DATA FOR THE TASK:
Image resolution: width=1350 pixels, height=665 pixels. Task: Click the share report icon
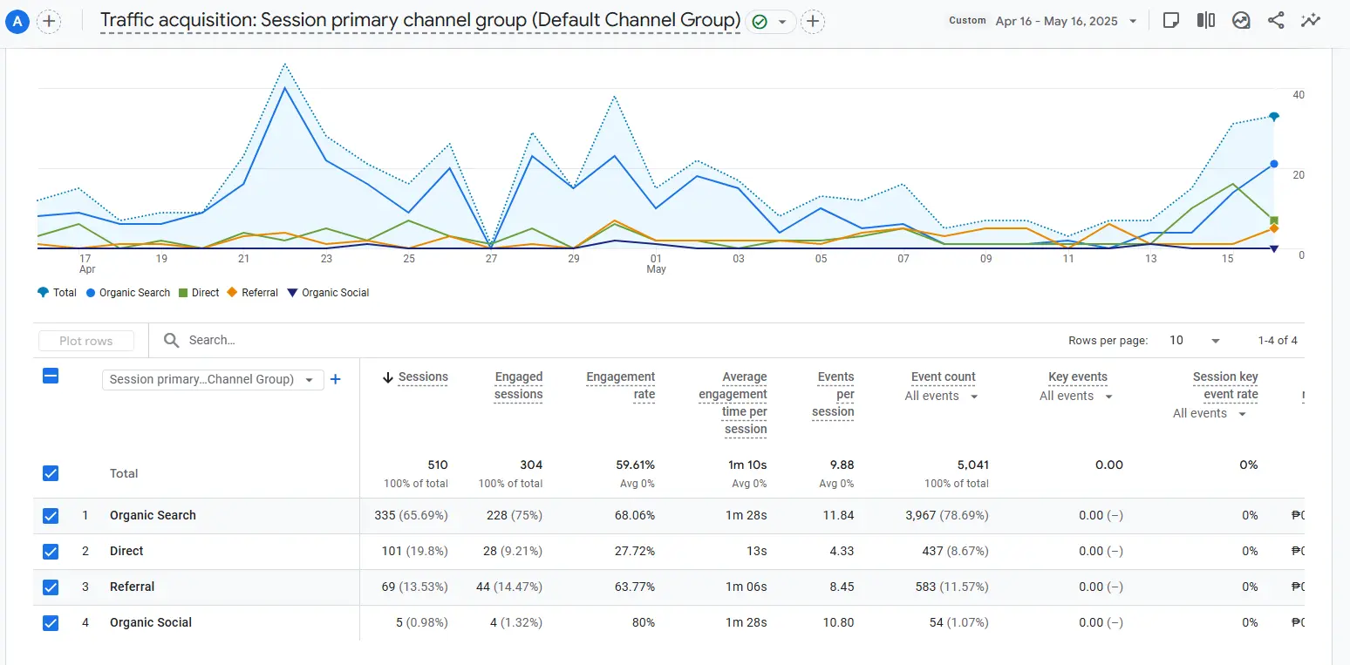tap(1276, 21)
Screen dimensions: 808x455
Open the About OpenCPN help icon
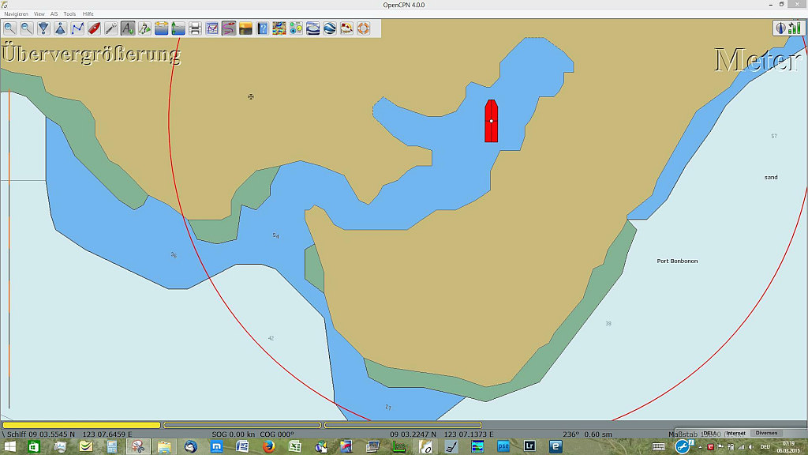(263, 28)
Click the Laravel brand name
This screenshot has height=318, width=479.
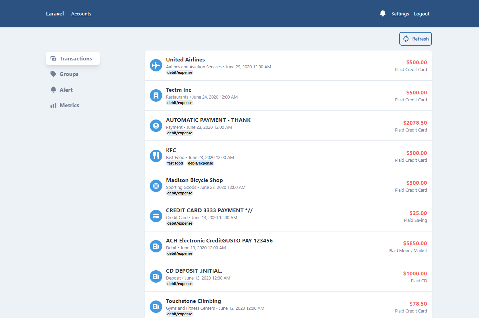55,14
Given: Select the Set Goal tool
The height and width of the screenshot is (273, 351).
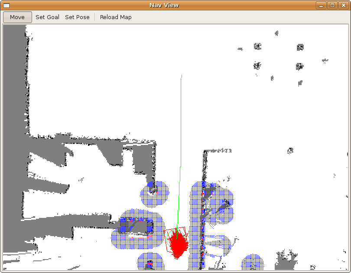Looking at the screenshot, I should click(47, 17).
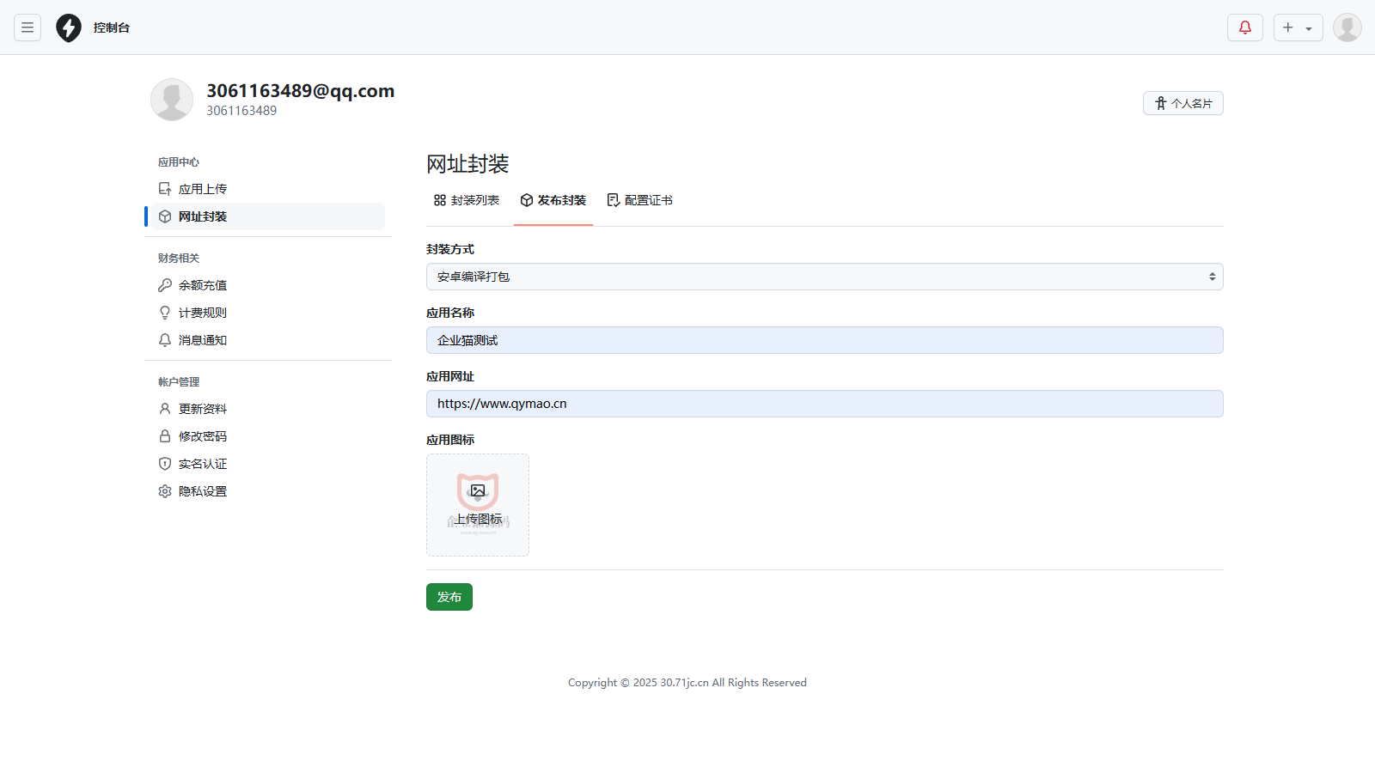Open the hamburger sidebar menu

(x=28, y=27)
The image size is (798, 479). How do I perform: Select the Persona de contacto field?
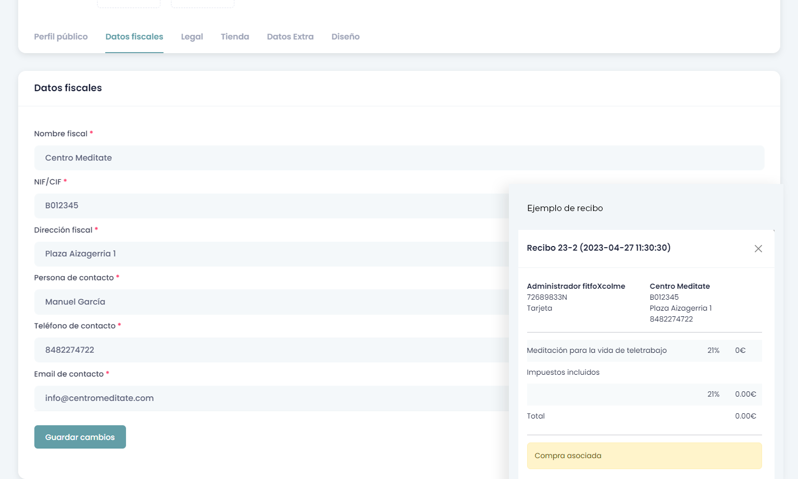(271, 302)
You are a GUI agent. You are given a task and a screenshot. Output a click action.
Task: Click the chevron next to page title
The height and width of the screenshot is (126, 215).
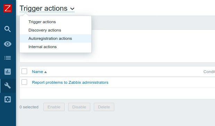(x=72, y=9)
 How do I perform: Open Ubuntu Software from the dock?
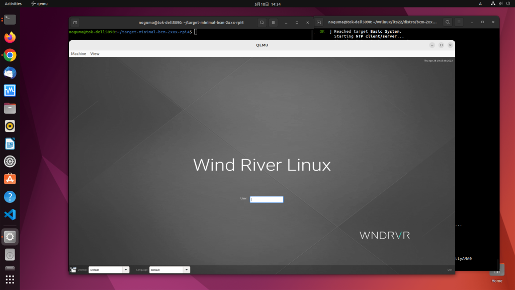[x=10, y=178]
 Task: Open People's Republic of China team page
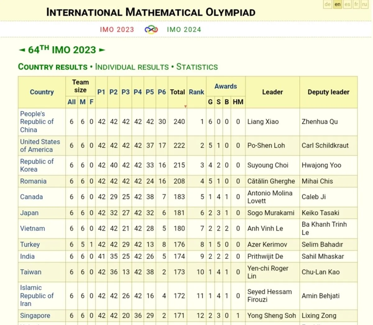[x=37, y=122]
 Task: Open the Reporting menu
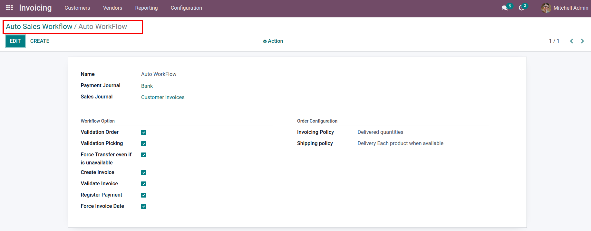[146, 8]
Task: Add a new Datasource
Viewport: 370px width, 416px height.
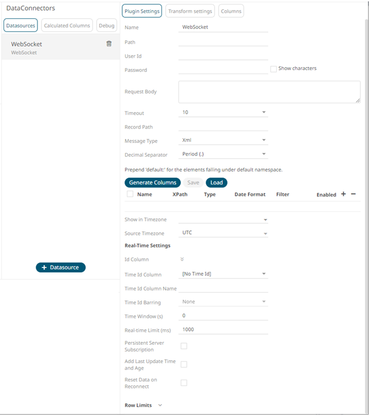Action: click(x=60, y=268)

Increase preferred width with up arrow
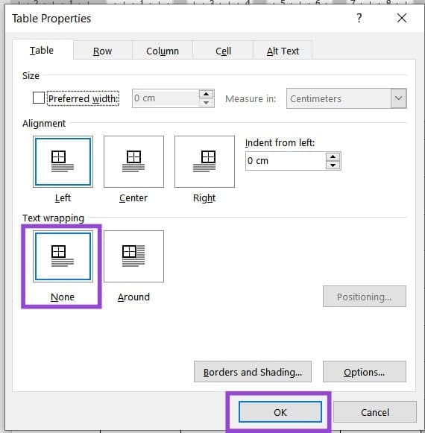(x=206, y=94)
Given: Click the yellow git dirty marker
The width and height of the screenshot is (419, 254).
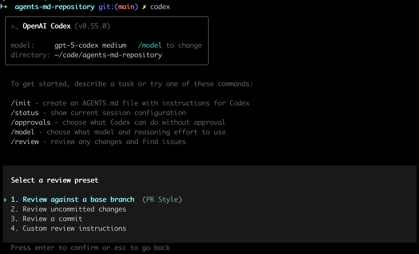Looking at the screenshot, I should point(144,7).
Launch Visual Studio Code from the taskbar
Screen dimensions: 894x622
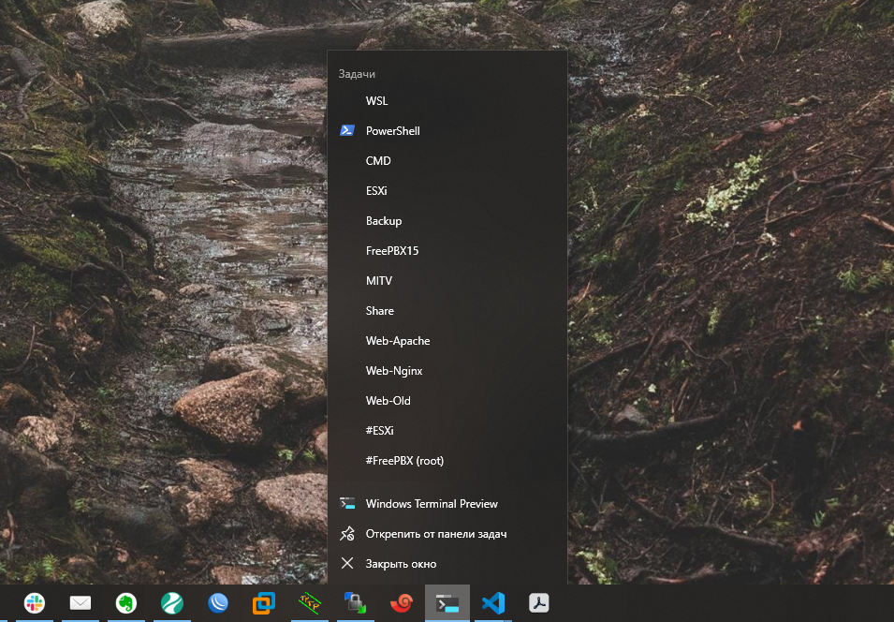coord(493,603)
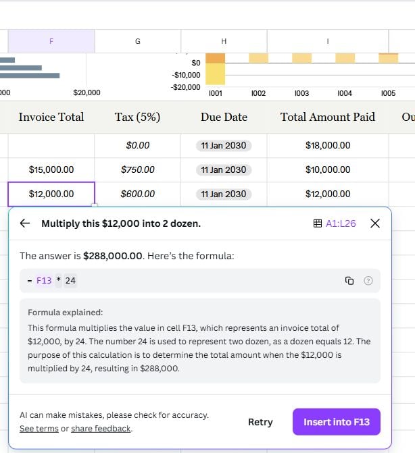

ABOUT THIS EXERCISE:
What is needed is an exact transcription of the lines from the one holding "Task: Open the Reporting menu" to the end of the data, with every picture left out.

ANSWER FOR THIS EXERCISE:
 Task: Open the Reporting menu
[146, 8]
Task: Add a new Datasource
Viewport: 370px width, 416px height.
Action: click(x=60, y=268)

Increase preferred width with up arrow
(x=206, y=94)
Given: Click the yellow git dirty marker
The width and height of the screenshot is (419, 254).
Looking at the screenshot, I should point(144,7).
Launch Visual Studio Code from the taskbar
Screen dimensions: 894x622
coord(493,603)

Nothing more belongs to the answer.